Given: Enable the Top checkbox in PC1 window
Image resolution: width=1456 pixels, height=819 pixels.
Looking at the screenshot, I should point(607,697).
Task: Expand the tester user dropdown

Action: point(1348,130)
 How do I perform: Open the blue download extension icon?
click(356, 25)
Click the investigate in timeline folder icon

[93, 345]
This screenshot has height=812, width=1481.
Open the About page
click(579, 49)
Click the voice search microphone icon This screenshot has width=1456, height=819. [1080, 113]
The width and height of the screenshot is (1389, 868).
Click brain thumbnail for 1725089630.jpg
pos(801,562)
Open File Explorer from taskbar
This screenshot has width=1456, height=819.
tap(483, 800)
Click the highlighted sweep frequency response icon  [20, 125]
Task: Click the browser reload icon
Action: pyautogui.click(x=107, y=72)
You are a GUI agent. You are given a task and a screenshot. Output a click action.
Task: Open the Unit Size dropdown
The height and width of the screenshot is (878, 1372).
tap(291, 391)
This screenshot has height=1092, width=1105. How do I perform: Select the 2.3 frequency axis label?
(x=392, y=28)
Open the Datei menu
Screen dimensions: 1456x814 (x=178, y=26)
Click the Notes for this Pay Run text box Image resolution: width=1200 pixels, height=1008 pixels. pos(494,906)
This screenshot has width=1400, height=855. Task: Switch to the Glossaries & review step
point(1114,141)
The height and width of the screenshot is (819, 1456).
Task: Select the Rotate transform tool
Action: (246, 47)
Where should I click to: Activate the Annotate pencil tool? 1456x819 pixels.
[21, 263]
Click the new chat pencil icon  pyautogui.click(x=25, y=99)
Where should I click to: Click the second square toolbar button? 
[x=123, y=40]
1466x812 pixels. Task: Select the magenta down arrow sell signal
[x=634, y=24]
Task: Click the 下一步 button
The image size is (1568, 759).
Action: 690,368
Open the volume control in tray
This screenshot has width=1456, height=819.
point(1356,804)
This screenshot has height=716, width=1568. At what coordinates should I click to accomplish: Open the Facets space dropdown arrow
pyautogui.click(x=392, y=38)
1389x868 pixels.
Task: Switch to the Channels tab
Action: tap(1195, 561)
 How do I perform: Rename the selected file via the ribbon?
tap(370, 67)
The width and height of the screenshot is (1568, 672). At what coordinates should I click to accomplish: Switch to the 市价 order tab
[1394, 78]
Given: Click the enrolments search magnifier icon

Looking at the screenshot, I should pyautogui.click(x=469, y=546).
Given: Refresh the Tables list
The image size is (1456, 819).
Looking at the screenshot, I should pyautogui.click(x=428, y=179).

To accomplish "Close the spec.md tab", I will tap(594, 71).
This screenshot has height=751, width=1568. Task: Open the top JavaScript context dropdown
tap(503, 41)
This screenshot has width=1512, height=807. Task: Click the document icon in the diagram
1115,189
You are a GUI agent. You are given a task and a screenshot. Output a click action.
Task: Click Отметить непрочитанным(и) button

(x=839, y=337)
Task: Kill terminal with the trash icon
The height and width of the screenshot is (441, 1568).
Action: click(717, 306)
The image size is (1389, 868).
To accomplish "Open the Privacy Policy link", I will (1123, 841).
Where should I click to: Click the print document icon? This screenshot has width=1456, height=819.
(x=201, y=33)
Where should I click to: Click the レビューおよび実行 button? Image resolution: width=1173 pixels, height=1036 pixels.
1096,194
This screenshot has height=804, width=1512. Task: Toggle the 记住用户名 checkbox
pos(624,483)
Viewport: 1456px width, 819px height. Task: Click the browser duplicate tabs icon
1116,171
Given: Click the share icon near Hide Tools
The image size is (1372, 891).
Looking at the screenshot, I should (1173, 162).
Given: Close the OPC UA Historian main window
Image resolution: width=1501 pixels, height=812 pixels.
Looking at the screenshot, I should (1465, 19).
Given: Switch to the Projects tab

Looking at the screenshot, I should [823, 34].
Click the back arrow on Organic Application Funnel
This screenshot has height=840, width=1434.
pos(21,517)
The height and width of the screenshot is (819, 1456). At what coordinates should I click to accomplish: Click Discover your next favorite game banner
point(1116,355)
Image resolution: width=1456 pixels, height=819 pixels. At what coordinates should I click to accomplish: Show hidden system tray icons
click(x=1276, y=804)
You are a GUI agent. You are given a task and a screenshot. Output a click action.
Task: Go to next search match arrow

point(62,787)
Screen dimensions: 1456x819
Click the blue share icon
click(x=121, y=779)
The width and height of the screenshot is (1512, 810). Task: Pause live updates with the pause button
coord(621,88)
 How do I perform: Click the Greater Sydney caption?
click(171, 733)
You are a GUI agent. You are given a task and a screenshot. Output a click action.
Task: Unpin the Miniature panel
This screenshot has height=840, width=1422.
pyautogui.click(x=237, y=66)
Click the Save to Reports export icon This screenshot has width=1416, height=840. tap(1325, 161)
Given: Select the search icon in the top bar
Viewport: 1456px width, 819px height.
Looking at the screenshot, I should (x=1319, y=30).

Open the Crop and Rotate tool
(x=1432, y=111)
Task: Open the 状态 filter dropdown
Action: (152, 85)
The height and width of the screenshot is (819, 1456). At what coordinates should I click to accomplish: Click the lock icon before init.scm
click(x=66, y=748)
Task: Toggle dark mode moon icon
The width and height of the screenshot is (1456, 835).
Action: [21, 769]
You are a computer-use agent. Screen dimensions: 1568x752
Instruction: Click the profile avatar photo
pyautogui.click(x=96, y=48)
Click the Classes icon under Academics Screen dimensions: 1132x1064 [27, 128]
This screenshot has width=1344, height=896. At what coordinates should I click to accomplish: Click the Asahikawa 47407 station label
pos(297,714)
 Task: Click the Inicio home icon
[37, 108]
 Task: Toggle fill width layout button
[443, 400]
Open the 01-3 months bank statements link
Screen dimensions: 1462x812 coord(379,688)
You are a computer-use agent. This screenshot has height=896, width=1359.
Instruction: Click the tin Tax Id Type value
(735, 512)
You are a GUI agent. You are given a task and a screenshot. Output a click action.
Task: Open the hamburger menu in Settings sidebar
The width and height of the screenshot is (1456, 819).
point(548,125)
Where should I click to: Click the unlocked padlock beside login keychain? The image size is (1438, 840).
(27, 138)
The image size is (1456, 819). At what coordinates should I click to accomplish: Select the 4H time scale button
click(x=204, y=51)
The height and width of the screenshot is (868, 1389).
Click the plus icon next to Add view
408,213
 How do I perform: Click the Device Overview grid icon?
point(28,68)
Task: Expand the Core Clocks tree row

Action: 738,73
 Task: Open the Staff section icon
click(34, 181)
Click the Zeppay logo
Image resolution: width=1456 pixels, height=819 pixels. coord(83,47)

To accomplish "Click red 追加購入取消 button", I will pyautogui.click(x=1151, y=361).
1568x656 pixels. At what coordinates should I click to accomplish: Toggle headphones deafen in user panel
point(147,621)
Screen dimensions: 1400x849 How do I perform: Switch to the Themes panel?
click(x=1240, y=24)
....
Your task is to reproduce the entire listing exactly as it appears.

EXERCISE ANSWER:
Given: Enable the Top checkbox in PC1 window
Image resolution: width=1456 pixels, height=819 pixels.
Looking at the screenshot, I should point(607,697).
Task: Expand the tester user dropdown

Action: point(1348,130)
 How do I perform: Open the blue download extension icon?
click(356, 25)
Click the investigate in timeline folder icon

[93, 345]
This screenshot has height=812, width=1481.
Open the About page
click(579, 49)
Click the voice search microphone icon This screenshot has width=1456, height=819. [1080, 113]
The width and height of the screenshot is (1389, 868).
Click brain thumbnail for 1725089630.jpg
pos(801,562)
Open File Explorer from taskbar
This screenshot has width=1456, height=819.
tap(483, 800)
Click the highlighted sweep frequency response icon  [20, 125]
Task: Click the browser reload icon
Action: pyautogui.click(x=107, y=72)
You are a GUI agent. You are given a task and a screenshot. Output a click action.
Task: Open the Unit Size dropdown
The height and width of the screenshot is (878, 1372).
tap(291, 391)
This screenshot has height=1092, width=1105. How do I perform: Select the 2.3 frequency axis label?
(x=392, y=28)
Open the Datei menu
Screen dimensions: 1456x814 (x=178, y=26)
Click the Notes for this Pay Run text box Image resolution: width=1200 pixels, height=1008 pixels. pos(494,906)
This screenshot has width=1400, height=855. Task: Switch to the Glossaries & review step
point(1114,141)
The height and width of the screenshot is (819, 1456).
Task: Select the Rotate transform tool
Action: (246, 47)
Where should I click to: Activate the Annotate pencil tool? 1456x819 pixels.
[21, 263]
Click the new chat pencil icon  pyautogui.click(x=25, y=99)
Where should I click to: Click the second square toolbar button? 
[x=123, y=40]
1466x812 pixels. Task: Select the magenta down arrow sell signal
[x=634, y=24]
Task: Click the 下一步 button
The image size is (1568, 759).
Action: 690,368
Open the volume control in tray
This screenshot has width=1456, height=819.
point(1356,804)
This screenshot has height=716, width=1568. At what coordinates should I click to accomplish: Open the Facets space dropdown arrow
pyautogui.click(x=392, y=38)
1389x868 pixels.
Task: Switch to the Channels tab
Action: tap(1195, 561)
 How do I perform: Rename the selected file via the ribbon?
tap(370, 67)
The width and height of the screenshot is (1568, 672). At what coordinates should I click to accomplish: Switch to the 市价 order tab
[1394, 78]
Given: Click the enrolments search magnifier icon

Looking at the screenshot, I should pyautogui.click(x=469, y=546).
Given: Refresh the Tables list
The image size is (1456, 819).
Looking at the screenshot, I should pyautogui.click(x=428, y=179).

To accomplish "Close the spec.md tab", I will tap(594, 71).
This screenshot has height=751, width=1568. Task: Open the top JavaScript context dropdown
tap(503, 41)
This screenshot has width=1512, height=807. Task: Click the document icon in the diagram
1115,189
You are a GUI agent. You are given a task and a screenshot. Output a click action.
Task: Click Отметить непрочитанным(и) button

(x=839, y=337)
Task: Kill terminal with the trash icon
The height and width of the screenshot is (441, 1568).
Action: click(717, 306)
The image size is (1389, 868).
To accomplish "Open the Privacy Policy link", I will (1123, 841).
Where should I click to: Click the print document icon? This screenshot has width=1456, height=819.
(x=201, y=33)
Where should I click to: Click the レビューおよび実行 button? Image resolution: width=1173 pixels, height=1036 pixels.
1096,194
This screenshot has height=804, width=1512. Task: Toggle the 记住用户名 checkbox
pos(624,483)
Viewport: 1456px width, 819px height. Task: Click the browser duplicate tabs icon
1116,171
Given: Click the share icon near Hide Tools
The image size is (1372, 891).
Looking at the screenshot, I should (1173, 162).
Given: Close the OPC UA Historian main window
Image resolution: width=1501 pixels, height=812 pixels.
Looking at the screenshot, I should (1465, 19).
Given: Switch to the Projects tab

Looking at the screenshot, I should [823, 34].
Click the back arrow on Organic Application Funnel
This screenshot has height=840, width=1434.
pos(21,517)
The height and width of the screenshot is (819, 1456). At what coordinates should I click to accomplish: Click Discover your next favorite game banner
point(1116,355)
Image resolution: width=1456 pixels, height=819 pixels. At what coordinates should I click to accomplish: Show hidden system tray icons
click(x=1276, y=804)
You are a GUI agent. You are given a task and a screenshot. Output a click action.
Task: Go to next search match arrow

point(62,787)
Screen dimensions: 1456x819
Click the blue share icon
click(x=121, y=779)
The width and height of the screenshot is (1512, 810). Task: Pause live updates with the pause button
coord(621,88)
 How do I perform: Click the Greater Sydney caption?
click(171, 733)
You are a GUI agent. You are given a task and a screenshot. Output a click action.
Task: Unpin the Miniature panel
This screenshot has height=840, width=1422.
pyautogui.click(x=237, y=66)
Click the Save to Reports export icon This screenshot has width=1416, height=840. tap(1325, 161)
Given: Select the search icon in the top bar
Viewport: 1456px width, 819px height.
Looking at the screenshot, I should (x=1319, y=30).

Open the Crop and Rotate tool
(x=1432, y=111)
Task: Open the 状态 filter dropdown
Action: (152, 85)
The height and width of the screenshot is (819, 1456). At what coordinates should I click to accomplish: Click the lock icon before init.scm
click(x=66, y=748)
Task: Toggle dark mode moon icon
The width and height of the screenshot is (1456, 835).
Action: [21, 769]
You are a computer-use agent. Screen dimensions: 1568x752
Instruction: Click the profile avatar photo
pyautogui.click(x=96, y=48)
Click the Classes icon under Academics Screen dimensions: 1132x1064 [27, 128]
This screenshot has width=1344, height=896. At what coordinates should I click to accomplish: Click the Asahikawa 47407 station label
pos(297,714)
 Task: Click the Inicio home icon
[37, 108]
 Task: Toggle fill width layout button
[443, 400]
Open the 01-3 months bank statements link
Screen dimensions: 1462x812 coord(379,688)
You are a computer-use agent. This screenshot has height=896, width=1359.
Instruction: Click the tin Tax Id Type value
(735, 512)
You are a GUI agent. You are given a task and a screenshot. Output a click action.
Task: Open the hamburger menu in Settings sidebar
The width and height of the screenshot is (1456, 819).
point(548,125)
Where should I click to: Click the unlocked padlock beside login keychain? The image size is (1438, 840).
(27, 138)
The image size is (1456, 819). At what coordinates should I click to accomplish: Select the 4H time scale button
click(x=204, y=51)
The height and width of the screenshot is (868, 1389).
Click the plus icon next to Add view
408,213
 How do I perform: Click the Device Overview grid icon?
point(28,68)
Task: Expand the Core Clocks tree row

Action: 738,73
 Task: Open the Staff section icon
click(34, 181)
Click the Zeppay logo
Image resolution: width=1456 pixels, height=819 pixels. coord(83,47)

To accomplish "Click red 追加購入取消 button", I will pyautogui.click(x=1151, y=361).
1568x656 pixels. At what coordinates should I click to accomplish: Toggle headphones deafen in user panel
point(147,621)
Screen dimensions: 1400x849 How do I perform: Switch to the Themes panel?
click(x=1240, y=24)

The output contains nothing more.